#### GOAL OF THE EXERCISE:
Scan the records below. Copy every line in which the word "field" appears.

[Collected data entries]
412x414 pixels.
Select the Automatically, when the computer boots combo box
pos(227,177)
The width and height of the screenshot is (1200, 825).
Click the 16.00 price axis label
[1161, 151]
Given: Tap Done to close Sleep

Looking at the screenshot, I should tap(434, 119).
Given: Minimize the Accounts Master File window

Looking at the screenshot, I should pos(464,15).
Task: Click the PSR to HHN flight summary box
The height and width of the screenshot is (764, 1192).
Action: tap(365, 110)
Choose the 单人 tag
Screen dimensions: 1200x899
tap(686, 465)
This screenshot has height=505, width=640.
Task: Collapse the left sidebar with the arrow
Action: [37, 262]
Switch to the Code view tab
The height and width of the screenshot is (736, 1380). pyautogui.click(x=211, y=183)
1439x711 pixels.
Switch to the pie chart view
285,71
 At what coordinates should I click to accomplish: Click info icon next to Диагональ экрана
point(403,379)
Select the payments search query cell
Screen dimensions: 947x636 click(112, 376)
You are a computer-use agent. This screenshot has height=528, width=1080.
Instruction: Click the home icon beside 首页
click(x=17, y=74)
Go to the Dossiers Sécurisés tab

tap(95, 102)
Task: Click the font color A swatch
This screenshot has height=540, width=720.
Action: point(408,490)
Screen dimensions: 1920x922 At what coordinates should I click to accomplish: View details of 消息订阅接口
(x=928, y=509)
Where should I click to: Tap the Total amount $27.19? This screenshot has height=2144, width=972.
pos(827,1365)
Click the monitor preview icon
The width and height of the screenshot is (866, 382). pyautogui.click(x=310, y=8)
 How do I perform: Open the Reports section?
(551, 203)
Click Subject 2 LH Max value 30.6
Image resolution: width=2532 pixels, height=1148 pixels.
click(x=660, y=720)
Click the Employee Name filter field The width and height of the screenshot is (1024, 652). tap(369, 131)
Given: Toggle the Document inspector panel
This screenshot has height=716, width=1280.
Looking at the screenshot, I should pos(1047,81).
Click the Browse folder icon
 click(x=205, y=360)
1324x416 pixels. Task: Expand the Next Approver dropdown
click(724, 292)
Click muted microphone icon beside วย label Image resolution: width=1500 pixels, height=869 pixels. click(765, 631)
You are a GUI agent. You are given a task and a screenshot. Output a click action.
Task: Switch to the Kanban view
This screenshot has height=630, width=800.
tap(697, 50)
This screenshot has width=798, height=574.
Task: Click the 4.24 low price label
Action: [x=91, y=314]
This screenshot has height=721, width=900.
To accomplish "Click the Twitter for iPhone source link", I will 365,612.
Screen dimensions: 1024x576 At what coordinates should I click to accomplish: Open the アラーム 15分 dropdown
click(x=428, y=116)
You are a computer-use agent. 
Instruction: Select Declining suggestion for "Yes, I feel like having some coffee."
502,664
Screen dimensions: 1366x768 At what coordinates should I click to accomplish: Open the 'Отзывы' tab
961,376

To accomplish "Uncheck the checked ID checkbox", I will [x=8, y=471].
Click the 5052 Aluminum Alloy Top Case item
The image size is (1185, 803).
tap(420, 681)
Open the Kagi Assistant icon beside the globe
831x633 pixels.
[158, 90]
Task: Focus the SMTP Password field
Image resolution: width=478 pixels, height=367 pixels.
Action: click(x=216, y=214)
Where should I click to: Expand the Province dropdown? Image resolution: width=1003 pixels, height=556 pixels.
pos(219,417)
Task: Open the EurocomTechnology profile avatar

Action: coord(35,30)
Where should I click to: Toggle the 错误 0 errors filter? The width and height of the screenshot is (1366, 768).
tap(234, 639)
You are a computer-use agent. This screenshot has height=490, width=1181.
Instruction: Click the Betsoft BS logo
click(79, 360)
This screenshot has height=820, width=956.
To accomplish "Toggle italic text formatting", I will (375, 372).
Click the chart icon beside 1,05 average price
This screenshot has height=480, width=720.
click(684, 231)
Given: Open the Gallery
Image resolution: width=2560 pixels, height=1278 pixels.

#### ANSWER SECTION:
Click the Employee Name filter field The width and height of the screenshot is (1024, 652). tap(369, 131)
Task: Focus the SMTP Password field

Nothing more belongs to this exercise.